Transylvania 6-5000
1985
This movie may have been considered the worst movie of 1985, but I don’t care what critics say. This movie stands the test of time. Except for the title. I highly doubt kids today would get the Glenn Miller Orchestra reference or why telephone exchanges used to have words before them. Back in the old days, kids, people didn’t think we could remember 7 numbers. Not like today, where we can’t remember any telephone numbers, except commercials with catchy jingles (looking at you 1-800-MATTRESS).
Out of this entire month’s experiment, I was hoping to find a movie that would become a perennial favorite, and I think I found it in this film. It’s so ridiculous, I feel like the entire cast knew they were making a terrible movie and just had fun with it. Jeff Goldblum, Ed Begley, Jr., Michael Richards, Geena Davis, and Carol Kane. How could this much star power make a movie that Leonard Maltin reviewed as, “Transylvania 6-5000 stunk.”? Well, Mr. Maltin was dead wrong and I’m daring everyone out there to prove him wrong.

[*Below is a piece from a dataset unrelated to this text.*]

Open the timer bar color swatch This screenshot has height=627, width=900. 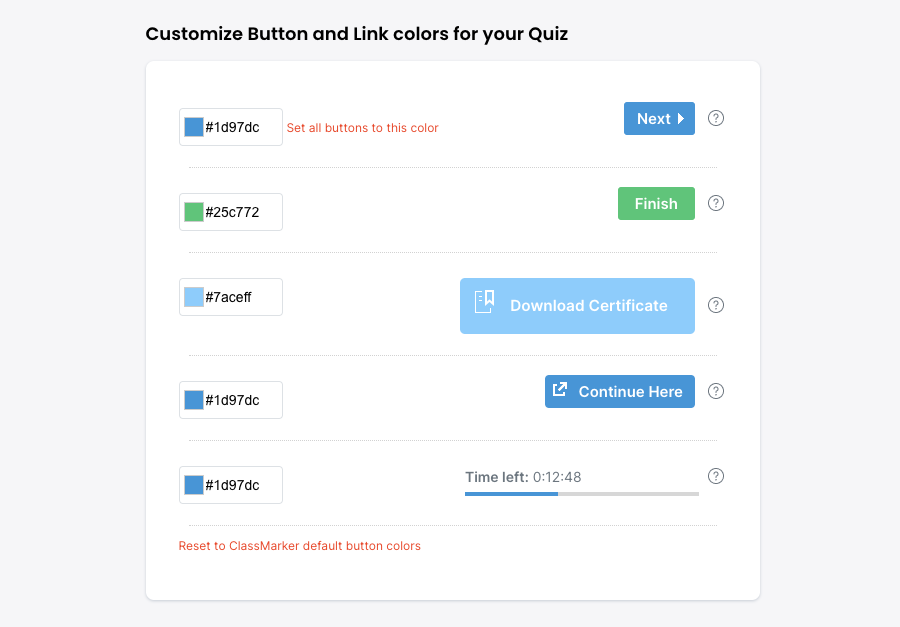click(x=194, y=485)
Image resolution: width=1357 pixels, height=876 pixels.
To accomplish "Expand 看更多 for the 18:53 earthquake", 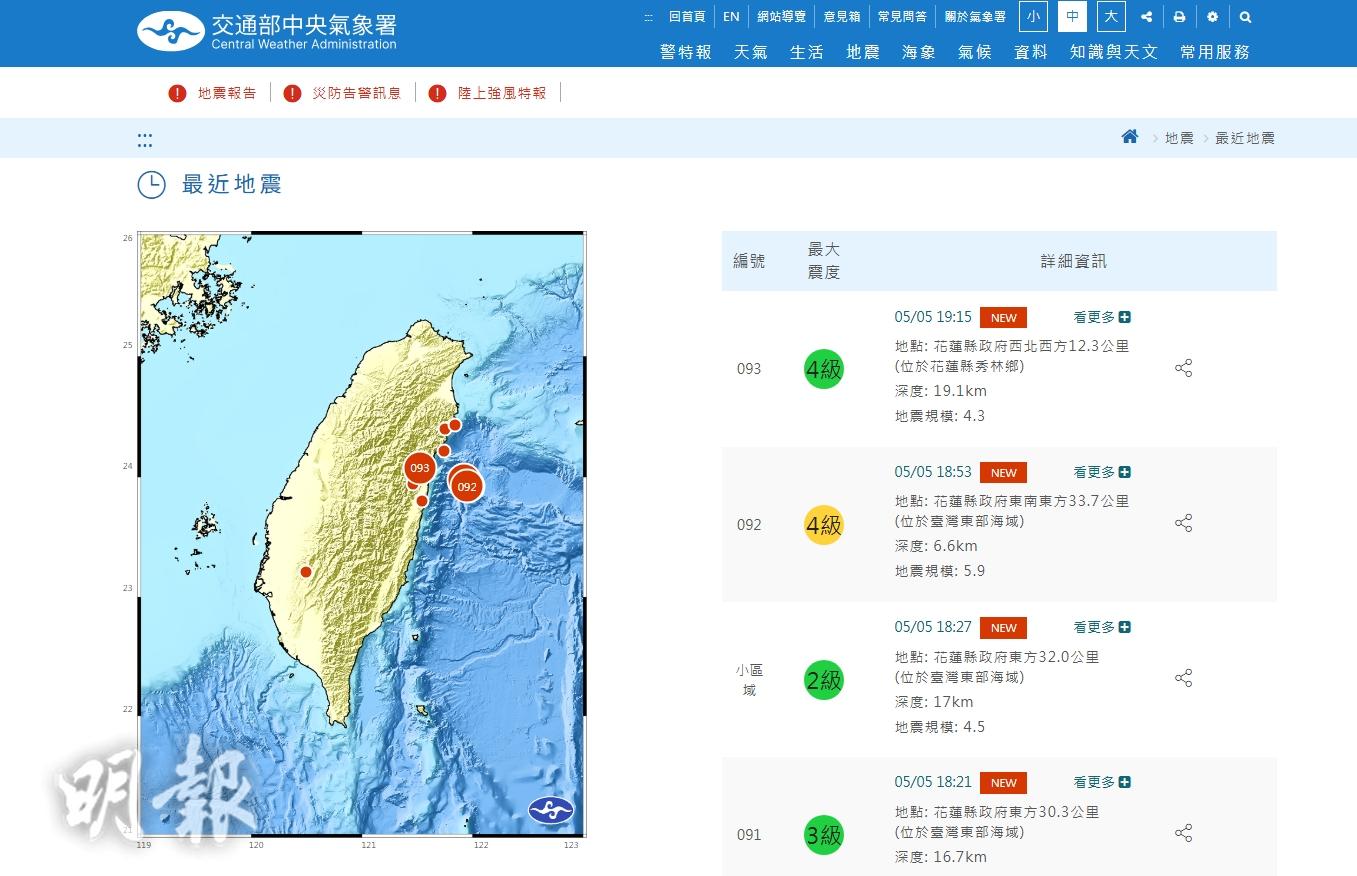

I don’t even want to give away the plot, so here are reasons why you should watch this movie:
- Jeff Goldblum and Ed Begley, Jr play a duo. This is beautiful, like watching two trees dance with each other.
- Carol Kane ad-libs 112% of her lines. I don’t even know if she knows what movie she is in.
- Geena Davis is almost naked in all of her scenes.
- Michael Richards basically invented the Borat character and I’m surprised he never sued Sacha Baron Cohen.
- The horror movie sight gags and many and short in between.
- If you don’t like funny things, the filming location of Croatia offers beautiful scenery and architecture.
- It has both an 80s inspired AND pun theme song.
If none of these reasons are enough to intrigue you to watch this movie, then I’m sorry that you will never be happy or satisfied with anything in your life.